**WHAT YOU HAVE TO DO**: Each entry must be reproduced precisely as it stands.

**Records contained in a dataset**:

· · · ·

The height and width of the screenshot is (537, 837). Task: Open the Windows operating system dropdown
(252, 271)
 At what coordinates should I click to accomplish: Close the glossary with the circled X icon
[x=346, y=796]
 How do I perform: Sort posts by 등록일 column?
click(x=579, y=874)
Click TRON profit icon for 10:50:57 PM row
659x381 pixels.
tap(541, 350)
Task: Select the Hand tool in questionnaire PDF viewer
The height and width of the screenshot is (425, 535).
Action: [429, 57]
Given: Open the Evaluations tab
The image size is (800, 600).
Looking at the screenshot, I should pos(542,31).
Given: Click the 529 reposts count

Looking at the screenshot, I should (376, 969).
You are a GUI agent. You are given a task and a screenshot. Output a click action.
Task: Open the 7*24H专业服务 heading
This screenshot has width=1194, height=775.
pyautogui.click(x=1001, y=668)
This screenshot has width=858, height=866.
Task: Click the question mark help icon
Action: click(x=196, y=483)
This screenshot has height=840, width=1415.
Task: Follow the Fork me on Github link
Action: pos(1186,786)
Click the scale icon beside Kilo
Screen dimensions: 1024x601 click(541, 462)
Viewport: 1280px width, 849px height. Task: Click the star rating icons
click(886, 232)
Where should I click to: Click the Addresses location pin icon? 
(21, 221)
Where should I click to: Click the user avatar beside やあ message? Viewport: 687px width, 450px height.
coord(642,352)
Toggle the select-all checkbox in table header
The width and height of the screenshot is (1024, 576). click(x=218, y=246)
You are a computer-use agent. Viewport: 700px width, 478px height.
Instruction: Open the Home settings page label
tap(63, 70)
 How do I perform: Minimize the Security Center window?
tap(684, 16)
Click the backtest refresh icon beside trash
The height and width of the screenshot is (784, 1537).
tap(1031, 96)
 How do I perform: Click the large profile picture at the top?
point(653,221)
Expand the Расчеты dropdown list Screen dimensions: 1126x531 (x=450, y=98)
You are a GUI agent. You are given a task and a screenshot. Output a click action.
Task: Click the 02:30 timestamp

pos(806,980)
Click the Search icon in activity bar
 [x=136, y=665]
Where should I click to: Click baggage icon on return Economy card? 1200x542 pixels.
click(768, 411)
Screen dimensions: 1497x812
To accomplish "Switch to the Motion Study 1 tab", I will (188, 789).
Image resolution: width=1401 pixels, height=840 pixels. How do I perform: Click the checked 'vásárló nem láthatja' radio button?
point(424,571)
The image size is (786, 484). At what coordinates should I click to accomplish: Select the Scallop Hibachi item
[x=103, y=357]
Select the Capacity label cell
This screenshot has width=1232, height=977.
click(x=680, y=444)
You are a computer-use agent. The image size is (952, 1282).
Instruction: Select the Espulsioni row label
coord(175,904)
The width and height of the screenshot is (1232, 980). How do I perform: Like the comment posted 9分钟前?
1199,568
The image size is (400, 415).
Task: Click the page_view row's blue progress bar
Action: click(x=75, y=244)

· · · ·

**RESULT FOR THIS EXERCISE**:
The height and width of the screenshot is (537, 837). Task: Open the Windows operating system dropdown
(252, 271)
 At what coordinates should I click to accomplish: Close the glossary with the circled X icon
[x=346, y=796]
 How do I perform: Sort posts by 등록일 column?
click(x=579, y=874)
Click TRON profit icon for 10:50:57 PM row
659x381 pixels.
tap(541, 350)
Task: Select the Hand tool in questionnaire PDF viewer
The height and width of the screenshot is (425, 535).
Action: [429, 57]
Given: Open the Evaluations tab
The image size is (800, 600).
Looking at the screenshot, I should pos(542,31).
Given: Click the 529 reposts count

Looking at the screenshot, I should (376, 969).
You are a GUI agent. You are given a task and a screenshot. Output a click action.
Task: Open the 7*24H专业服务 heading
This screenshot has width=1194, height=775.
pyautogui.click(x=1001, y=668)
This screenshot has width=858, height=866.
Task: Click the question mark help icon
Action: click(x=196, y=483)
This screenshot has height=840, width=1415.
Task: Follow the Fork me on Github link
Action: pos(1186,786)
Click the scale icon beside Kilo
Screen dimensions: 1024x601 click(541, 462)
Viewport: 1280px width, 849px height. Task: Click the star rating icons
click(886, 232)
Where should I click to: Click the Addresses location pin icon? 
(21, 221)
Where should I click to: Click the user avatar beside やあ message? Viewport: 687px width, 450px height.
coord(642,352)
Toggle the select-all checkbox in table header
The width and height of the screenshot is (1024, 576). click(x=218, y=246)
You are a computer-use agent. Viewport: 700px width, 478px height.
Instruction: Open the Home settings page label
tap(63, 70)
 How do I perform: Minimize the Security Center window?
tap(684, 16)
Click the backtest refresh icon beside trash
The height and width of the screenshot is (784, 1537).
tap(1031, 96)
 How do I perform: Click the large profile picture at the top?
point(653,221)
Expand the Расчеты dropdown list Screen dimensions: 1126x531 (x=450, y=98)
You are a GUI agent. You are given a task and a screenshot. Output a click action.
Task: Click the 02:30 timestamp

pos(806,980)
Click the Search icon in activity bar
 [x=136, y=665]
Where should I click to: Click baggage icon on return Economy card? 1200x542 pixels.
click(768, 411)
Screen dimensions: 1497x812
To accomplish "Switch to the Motion Study 1 tab", I will (188, 789).
Image resolution: width=1401 pixels, height=840 pixels. How do I perform: Click the checked 'vásárló nem láthatja' radio button?
point(424,571)
The image size is (786, 484). At what coordinates should I click to accomplish: Select the Scallop Hibachi item
[x=103, y=357]
Select the Capacity label cell
This screenshot has width=1232, height=977.
click(x=680, y=444)
You are a computer-use agent. The image size is (952, 1282).
Instruction: Select the Espulsioni row label
coord(175,904)
The width and height of the screenshot is (1232, 980). How do I perform: Like the comment posted 9分钟前?
1199,568
The image size is (400, 415).
Task: Click the page_view row's blue progress bar
Action: click(x=75, y=244)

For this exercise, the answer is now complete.